Even among those who succeed, many find themselves in a metabolically impaired situation where they can't consume as many calories as others, can't handle a normal carb intake, and can't build or maintain as much muscle mass while remaining lean. All this is from gene expression.
Lifting Weights and Gene Expression
What sorts of exercise will change your set point towards a leaner physique? Rely on biochemistry and the findings of successful coaches. While weight training is one of the most effective ways to improve your set point, many don't lift effectively for that purpose. Are you short-changing yourself?
Brief, intensive exercise with hypertrophy-range weights taken to maximal effort will bring cellular energy levels low (or specifically, convert most of the cell's ATP to AMP) and drive cellular oxygen levels low. If tension is kept constant when lifting, blood flow is largely occluded. And if rest periods are kept short relative to the workload, muscle temperature increases. (About 104° F appears optimal.)
All these things improve gene expression for fat burning and elevated metabolic rate as well as muscle growth.
Coaches have long said to train this way, but frankly, it's hard. Many pump their reps, lose tension at the top or bottom of reps, do more sets of easier work, and allow too much rest time between sets. Or they do exclusively heavy work for low reps, which always leaves considerable cellular energy reserves. If you want to reset your physique to be naturally lean, don't train like that.

Could a Supplement Create a Leaner Set Point?
Can we change gene expression towards fat loss without inducing metabolic impairment, or even better, while improving metabolism? Yes. Among the gene expression changes we'd want are:
- Reductions in inflammatory IL-6, IL-1β, and TNF-α
- Reduction in inflammation-promoting TLR-4 and MCP-1
- Increase in anti-inflammatory adiponectin
- Increase in GLUT-4 to increase nutrient transport into muscle
- Increase in metabolic-rate-speeding uncoupling proteins
Because of gene expression changes, we'd like to see proof of reduced systemic inflammation as shown by reduced C-reactive protein, and lower response to LPS, a fat-promoting endotoxin produced by some of the normal gut bacteria. And, of course, we want to see results in practice where people's set points improve dramatically! Too much to ask for? Not at all.
Cyanidin 3-Glucoside (C3G) Creates a Leaner Set Point
C3G, sold as Indigo-3G (Buy at Biotest), is always described in terms of the effects people see for themselves. Improved gym performance, improved muscle gain, improved fat loss, and improved carb tolerance.
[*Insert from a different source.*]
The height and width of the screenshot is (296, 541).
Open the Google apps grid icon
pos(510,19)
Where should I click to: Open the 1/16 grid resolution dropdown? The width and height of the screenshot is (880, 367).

What's rarely discussed is Indigo-3G's origin. Why did Biotest decide to research cyanidin 3-glucoside, at doses never before tried?
Part of the answer is gene expression. C3G was clearly the most potent nutritional agent for favorably modulating gene expression. Every mechanism I discussed above, cyanidin 3-glucoside (the active anthocyanin in Indigo-3G) is proven able to do.
You lose body fat on Indigo-3G not because of receptor stimulation (as with typical "fat burners") but because your set point becomes one of lower body fat for your given diet and exercise level. The effect remains even on discontinuance.

Natural, Sustained Leanness
Focusing your efforts on improved gene expression – through better diet, better training, and better supplementation like C3G – is the way to natural, sustained fat loss. Change your set point to a favorable one rather than push endlessly against an unfavorable set point.